╔══

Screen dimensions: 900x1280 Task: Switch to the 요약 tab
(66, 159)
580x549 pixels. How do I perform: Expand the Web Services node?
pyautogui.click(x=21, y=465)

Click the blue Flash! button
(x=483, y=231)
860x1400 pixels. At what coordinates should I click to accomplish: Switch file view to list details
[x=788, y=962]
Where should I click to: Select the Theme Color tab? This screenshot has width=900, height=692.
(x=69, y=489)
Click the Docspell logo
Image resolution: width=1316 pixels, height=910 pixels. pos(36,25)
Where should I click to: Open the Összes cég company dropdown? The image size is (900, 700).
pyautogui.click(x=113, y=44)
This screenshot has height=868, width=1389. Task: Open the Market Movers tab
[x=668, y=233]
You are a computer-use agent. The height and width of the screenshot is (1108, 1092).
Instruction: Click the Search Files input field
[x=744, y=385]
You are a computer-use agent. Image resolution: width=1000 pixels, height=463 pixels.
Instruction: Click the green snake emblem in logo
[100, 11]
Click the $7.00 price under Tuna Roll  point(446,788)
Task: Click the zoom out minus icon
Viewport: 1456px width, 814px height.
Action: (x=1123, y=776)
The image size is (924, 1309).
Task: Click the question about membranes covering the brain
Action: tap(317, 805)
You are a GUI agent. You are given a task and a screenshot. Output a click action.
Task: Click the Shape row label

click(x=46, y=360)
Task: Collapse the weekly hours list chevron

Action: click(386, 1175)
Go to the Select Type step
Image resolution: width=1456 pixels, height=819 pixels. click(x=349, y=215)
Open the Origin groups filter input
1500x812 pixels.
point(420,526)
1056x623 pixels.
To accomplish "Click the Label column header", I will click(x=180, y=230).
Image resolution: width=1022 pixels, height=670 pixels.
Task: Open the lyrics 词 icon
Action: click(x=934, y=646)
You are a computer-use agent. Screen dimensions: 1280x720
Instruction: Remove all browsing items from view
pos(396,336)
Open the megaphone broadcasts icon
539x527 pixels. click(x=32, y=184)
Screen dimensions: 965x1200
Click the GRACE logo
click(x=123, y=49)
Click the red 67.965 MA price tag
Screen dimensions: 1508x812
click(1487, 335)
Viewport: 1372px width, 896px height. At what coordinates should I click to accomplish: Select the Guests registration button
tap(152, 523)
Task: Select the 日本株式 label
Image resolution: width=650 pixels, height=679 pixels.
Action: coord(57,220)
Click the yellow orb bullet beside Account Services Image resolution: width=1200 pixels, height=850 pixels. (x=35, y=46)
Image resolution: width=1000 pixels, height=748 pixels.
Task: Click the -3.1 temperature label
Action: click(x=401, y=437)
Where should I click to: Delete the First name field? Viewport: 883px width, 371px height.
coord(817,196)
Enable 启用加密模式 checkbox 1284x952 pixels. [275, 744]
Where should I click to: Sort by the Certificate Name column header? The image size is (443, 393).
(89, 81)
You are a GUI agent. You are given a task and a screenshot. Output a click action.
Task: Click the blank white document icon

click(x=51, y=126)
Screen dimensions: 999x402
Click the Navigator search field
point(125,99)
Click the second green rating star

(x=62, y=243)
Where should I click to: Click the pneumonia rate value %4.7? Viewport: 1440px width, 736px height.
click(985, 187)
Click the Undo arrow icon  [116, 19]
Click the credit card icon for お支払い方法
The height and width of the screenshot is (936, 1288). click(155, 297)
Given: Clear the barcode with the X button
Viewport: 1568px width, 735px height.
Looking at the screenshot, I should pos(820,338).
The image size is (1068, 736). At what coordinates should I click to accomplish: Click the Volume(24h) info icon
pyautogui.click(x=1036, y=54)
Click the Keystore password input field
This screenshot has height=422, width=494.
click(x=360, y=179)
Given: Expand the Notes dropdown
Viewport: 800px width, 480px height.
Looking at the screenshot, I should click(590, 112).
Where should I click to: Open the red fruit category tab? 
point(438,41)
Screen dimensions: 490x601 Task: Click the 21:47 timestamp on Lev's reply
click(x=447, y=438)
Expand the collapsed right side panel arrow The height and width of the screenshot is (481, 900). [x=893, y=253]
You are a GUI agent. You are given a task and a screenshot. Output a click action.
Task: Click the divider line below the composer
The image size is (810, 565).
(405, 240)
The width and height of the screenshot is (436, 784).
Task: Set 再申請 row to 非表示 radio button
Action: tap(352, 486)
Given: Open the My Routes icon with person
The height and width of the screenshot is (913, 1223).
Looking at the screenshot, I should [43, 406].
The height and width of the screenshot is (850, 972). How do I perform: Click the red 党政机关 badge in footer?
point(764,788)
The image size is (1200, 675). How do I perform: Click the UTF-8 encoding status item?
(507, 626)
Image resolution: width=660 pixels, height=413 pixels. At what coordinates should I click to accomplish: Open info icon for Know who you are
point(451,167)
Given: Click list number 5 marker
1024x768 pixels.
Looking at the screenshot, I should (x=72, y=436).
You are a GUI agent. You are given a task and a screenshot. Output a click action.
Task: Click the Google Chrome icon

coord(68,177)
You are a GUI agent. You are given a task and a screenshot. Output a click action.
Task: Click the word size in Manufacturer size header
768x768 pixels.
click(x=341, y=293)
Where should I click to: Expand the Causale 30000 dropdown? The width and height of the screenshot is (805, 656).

╚══

Your task: Look above for the line holding "Viewport: 800px width, 480px height." and the line holding "Task: Click the divider". Retype both, and every line between them, word for word and nothing else.

Written answer:
Viewport: 800px width, 480px height.
Looking at the screenshot, I should click(590, 112).
Where should I click to: Open the red fruit category tab? 
point(438,41)
Screen dimensions: 490x601 Task: Click the 21:47 timestamp on Lev's reply
click(x=447, y=438)
Expand the collapsed right side panel arrow The height and width of the screenshot is (481, 900). [x=893, y=253]
You are a GUI agent. You are given a task and a screenshot. Output a click action.
Task: Click the divider line below the composer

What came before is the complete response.